WRITTEN PROBLEM: In the article on invoicing by iPhone, which app is recommended for scanning receipts?

Spending your night and weekends invoicing? Invoicing whenever you can find your desk? Waiting to get paid for a job that you finished weeks ago? Technology just handed self employed awesome, easy profit capture tools. You can now quote, invoice, provide evidence, and get paid with your iPhone. Even if you are not a technology wiz, these are easy.
Email quotes and proposals before you get home. No more time waiting to get back to the office, or using you weekend time to write up quotes or proposals. These applications let you enter common products and units in a couple keystrokes. So if you are a plumber, electrician, or contractor think about those standard materials you use frequently. The quote and invoicing apps also with Google Contacts so that your customer names, addresses and emails are easily used without fat finger typos causing misspellings and frustration. Several examples to choose from include Omni Invoice, Invoice2go, or GetPaid.
Quickly turn quotes into invoices before you leave the customer. The biggest loss of profit dollars I see in my self employed clients is not billing for extra work done while they’re being to darn helpful. Many contractors don’t have an easy, professional, instant way to modify customer invoices to capture that last minute extra work. iPhone invoicing lets you add materials and hours to the original quote. You can then show it to and email the customer before leaving their home, lawn, office, or worksite. The apps I just mentioned above let you do that.
What if you have backup receipts or other documents? If you have purchased items for your projects and have receipts that you need to justify your invoice, either to forward to the customer or just for you’re your own memory, try Genius Scan. This app automatically sizes the picture size to the paper size, re-squares the image (can you get your camera to line up with the paper in less than 3 seconds, I can’t), and makes that picture bright and clear so it’s easier to see.
Now, just take a credit card payment. No more chasing the client or waiting for your money when you can take credit card payments from your iPhone. Using an application such as Square, you can swipe a card, process the payment instantly and send the receipt to the customer.
Don’t have an iPhone yet? Verizon is expected to get the iPhone by January. Also, many of these apps are available for the iPad if you were looking for a business excuse to have one in your life.
Too busy to research for yourself? What if you want this ease of quoting, invoicing, and taking payment but fear it will mess up your already hectic schedule? I’ll hook you up to the local technology guys that can set up and support you. Call, email, or see me and I’ll get you started.

MATERIAL:

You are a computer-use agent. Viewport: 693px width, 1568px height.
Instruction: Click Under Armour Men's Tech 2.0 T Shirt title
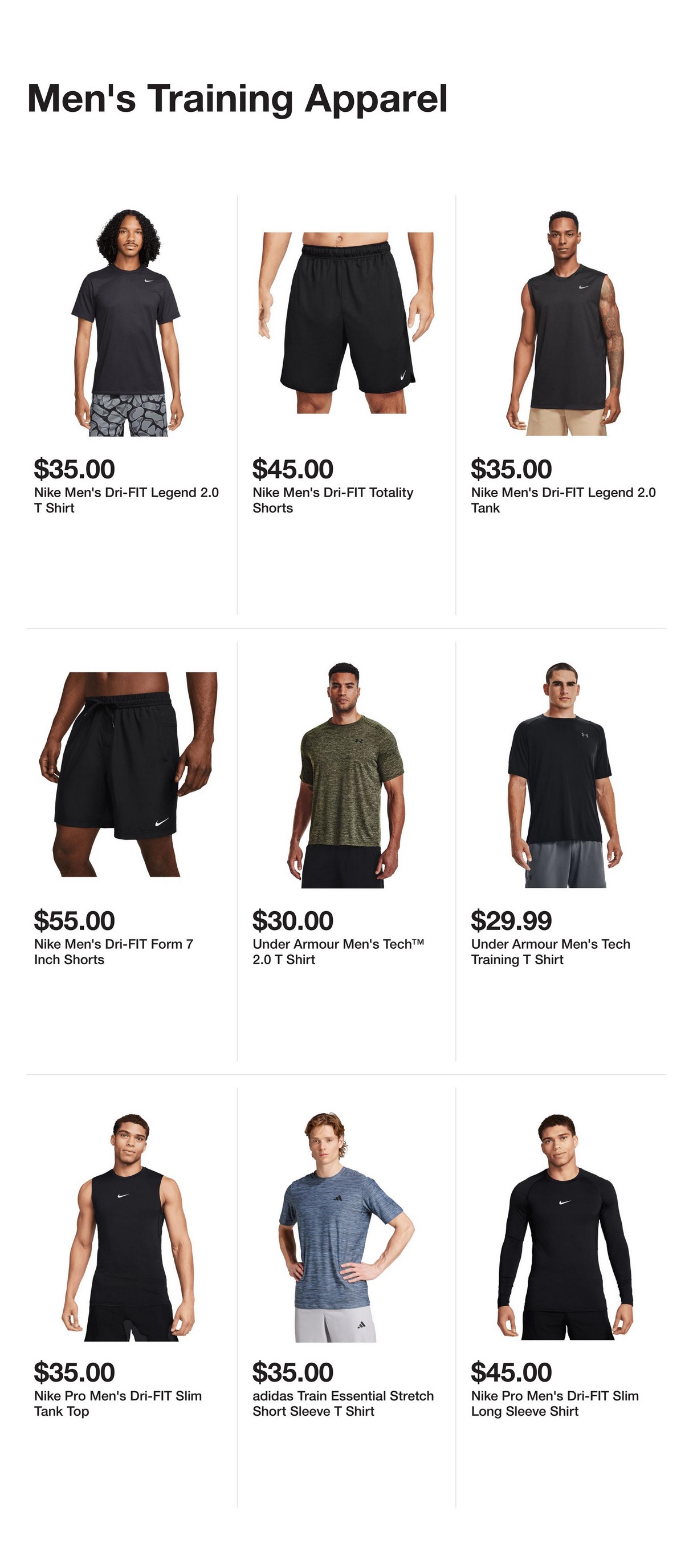click(339, 952)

EXPECTED ANSWER: Genius Scan